そして現代になって加わった、がんのリスクを高める要因のひとつが、ライフスタイルの変化でした。 近年発明された、電球の流通により夜勤に働く人たちが増加しましたが、それが、がんのリスクを高める事になったのです。 女性の場合は乳がんの、男性の場合は前立腺がんのリスクが高いとの疫学的報告がなされました。

それらの要因は、睡眠をつかさどる物質であるメラトニンの不足にあり、がんの増殖を抑制する働き低下があります。 夜間に電気の明るさの中にいることでメラトニンの生成が抑えられ、それによりがんリスクが高まることがわかってきました。

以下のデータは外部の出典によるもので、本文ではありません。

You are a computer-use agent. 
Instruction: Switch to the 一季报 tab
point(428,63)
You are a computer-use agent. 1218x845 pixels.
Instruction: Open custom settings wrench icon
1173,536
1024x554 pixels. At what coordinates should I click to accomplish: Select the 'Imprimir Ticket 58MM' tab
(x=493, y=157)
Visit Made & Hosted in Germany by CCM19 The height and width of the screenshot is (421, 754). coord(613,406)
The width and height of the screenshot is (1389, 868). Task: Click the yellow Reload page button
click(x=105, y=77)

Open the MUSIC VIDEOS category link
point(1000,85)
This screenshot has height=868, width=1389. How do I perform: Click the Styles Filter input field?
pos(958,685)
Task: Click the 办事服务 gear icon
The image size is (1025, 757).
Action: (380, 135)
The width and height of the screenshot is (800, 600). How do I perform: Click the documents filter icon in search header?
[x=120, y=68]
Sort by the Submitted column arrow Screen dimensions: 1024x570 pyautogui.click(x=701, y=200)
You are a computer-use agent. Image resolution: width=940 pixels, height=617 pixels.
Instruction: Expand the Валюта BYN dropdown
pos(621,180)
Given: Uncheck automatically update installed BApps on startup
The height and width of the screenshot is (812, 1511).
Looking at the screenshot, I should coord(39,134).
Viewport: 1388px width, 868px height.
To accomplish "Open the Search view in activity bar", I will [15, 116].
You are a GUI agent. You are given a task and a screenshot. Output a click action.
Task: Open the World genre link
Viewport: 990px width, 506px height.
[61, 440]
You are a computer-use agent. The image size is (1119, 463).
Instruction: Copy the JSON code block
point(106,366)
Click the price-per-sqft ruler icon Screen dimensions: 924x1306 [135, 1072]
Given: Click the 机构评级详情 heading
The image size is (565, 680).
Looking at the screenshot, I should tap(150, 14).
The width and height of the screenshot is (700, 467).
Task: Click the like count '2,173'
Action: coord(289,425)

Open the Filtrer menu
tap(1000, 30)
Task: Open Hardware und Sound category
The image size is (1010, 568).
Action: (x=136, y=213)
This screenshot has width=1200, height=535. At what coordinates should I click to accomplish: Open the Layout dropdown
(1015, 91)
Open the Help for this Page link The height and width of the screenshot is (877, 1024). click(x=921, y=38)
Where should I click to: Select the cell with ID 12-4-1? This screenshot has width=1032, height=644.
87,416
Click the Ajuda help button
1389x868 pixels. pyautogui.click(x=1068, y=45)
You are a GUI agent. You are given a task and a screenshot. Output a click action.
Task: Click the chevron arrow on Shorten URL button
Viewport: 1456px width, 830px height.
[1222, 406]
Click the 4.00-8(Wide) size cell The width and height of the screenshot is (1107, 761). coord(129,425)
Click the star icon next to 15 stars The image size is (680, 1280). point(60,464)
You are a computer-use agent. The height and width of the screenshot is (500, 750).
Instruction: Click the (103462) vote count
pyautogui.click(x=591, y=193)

がんの起源とメカニズムが明るみになっていく中で、がん治療法も模索されてきています。 脂肪酸で細胞を活発化させるFASの研究をしている研究者により開発された「FAS阻害薬」は、FASのみをターゲットにしてその働きをブロック、がん細胞の増殖を抑え、死滅させるというもので、現在臨床試験中とのことですが、早く実用化されて大きな効果を期待したいです。

人類の進化と歩調を合わせるように増殖力を高めていったがんですが、がんの起源と歴史を研究する事から、がんに対抗する手段が生み出され、人類に福音をもたらす一因となり、決して他人事ではない病のリスクを抱える人間の一人として、注目をしていきたいと思います。